Another problem NVIDIA has is timing: the production version of the Quadro DDR card is not yet on the market; at the same time, the consumer cards using the next generation NV15 GPU's are due to arrive on the scene this spring. The window of opportunity for cards using the NV10GL chips ( the Quadro DDR and SDR ) is not very large.



The applications

The technical applications and their associated needs are what drives this professional market segment.  Typical applications are Mechanical Computer Aided Design (MCAD) tools such as PTC’s Pro/E, Solidworks, and SDRC Ideas and visualization/simulation applications such as Maya and 3D Studio MAX.  Unlike the consumer game market where the goal is entertainment, these systems must be a productive and cost effective part of an organization’s work process.

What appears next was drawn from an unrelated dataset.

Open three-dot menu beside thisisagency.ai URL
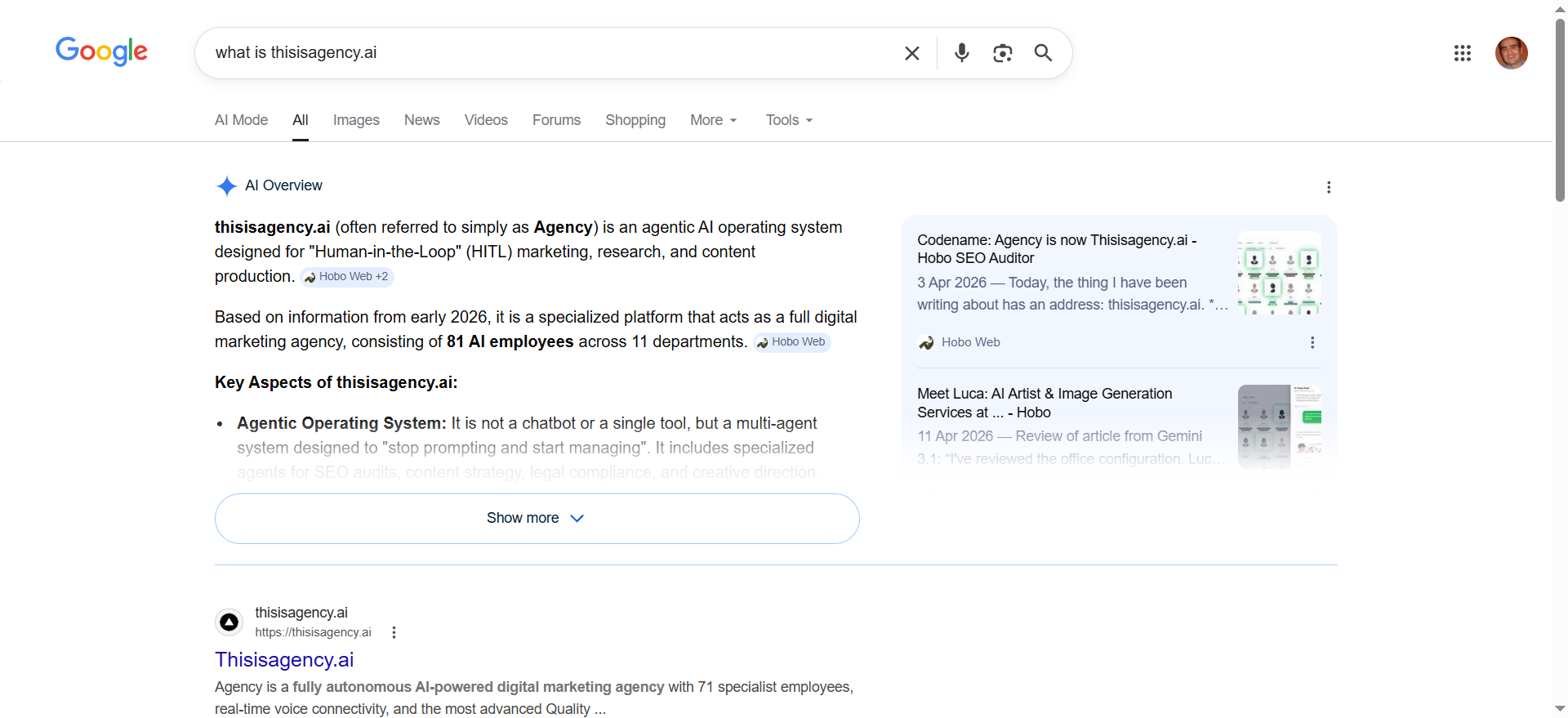This screenshot has width=1568, height=718. coord(394,632)
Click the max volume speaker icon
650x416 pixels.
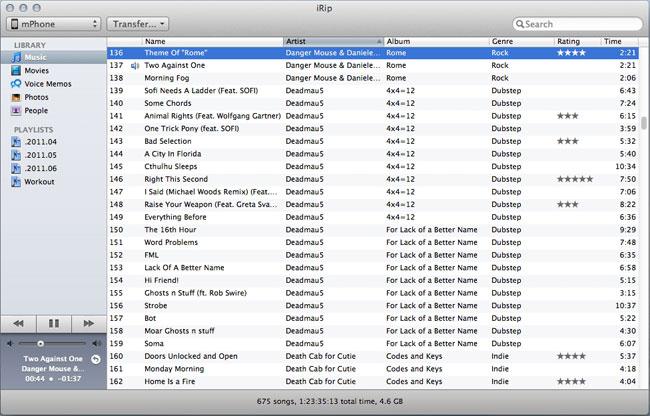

The goal of the MCAD process is basically expressed as “art to part”.  In an essentially paperless setting, engineers conceptualize, design, and analyze a product and all its component parts based on the data contained in the MCAD program’s database and, at the end of this iterative process, the database is used to generate the Computer Aided Manufacturing (CAM) data to drive the fabrication process.  Traditional paper 2D drawings (blueprints) are neither used nor needed.  This type of work process reduces the time to market for new products.  For a more detailed look at the MCAD requirements the reader is referred to the ELSA GLoria II review.  The prevailing view is that this class of applications needs cards that have very high polygon rates

Visualization / simulation applications such as Maya and 3D Studio MAX have a different set of,  but no less stringent,  requirements than those for MCAD applications. While MCAD application needs high precision data ( 64 bit floating point ) in the underlying data store, these applications need a precise screen display since the real end product from this work is a visual and not a machined piece of metal.



The competitors

NVIDIA’s competitors in the technical workstation graphics card market segment include 3Dlabs, Evens & Sutherland, Diamond, and Intergraph.  Some of the key characteristics of NVIDIA's Quadro based cards and the competitors’ products sold on the open market are summarized in the following table:

Quick Comparison Chart

Card

Estimated Street Price (USD) Driver with Profiles for Professional Applications Transforming & Lighting Memory Sub System
NVIDIA Quadro DDR

Unknown

Not Yet

On-chip 50 GFLOPS 64MB - 128 bit DDR

ELSA GLoria II - NVIDIA Quadro SDR

$650.00

Yes

On-chip 50 GFLOPS

64MB - 128 bit SDR

3DLabs VX1

$200.00

Yes

Host CPU

32 MB - 128 bit SDR

3DLabs GVX1

$680.00

Yes

On Card - 3 GFLOPS

32 MB - 128 bit SDR

3DLabs GVX210

Unknown

Yes

On Card - 5 GFLOPS

64 MB - 256 bit SDR

E&S Lighting 1200

$400.00

Yes

Host CPU

15 MB 3DRAM, 16 MB CDRAM

E&S Tornado 3000

$1,250.00

Yes

Host CPU

30 MB 3DRAM, 16 MB CDRAM

Diamond Fire GL1

$770.00

Yes

Host CPU

32MB - 256 bit SDR

Note: The 3Dlabs GVX210 was announced an shown in August, 1999 but is not yet in production.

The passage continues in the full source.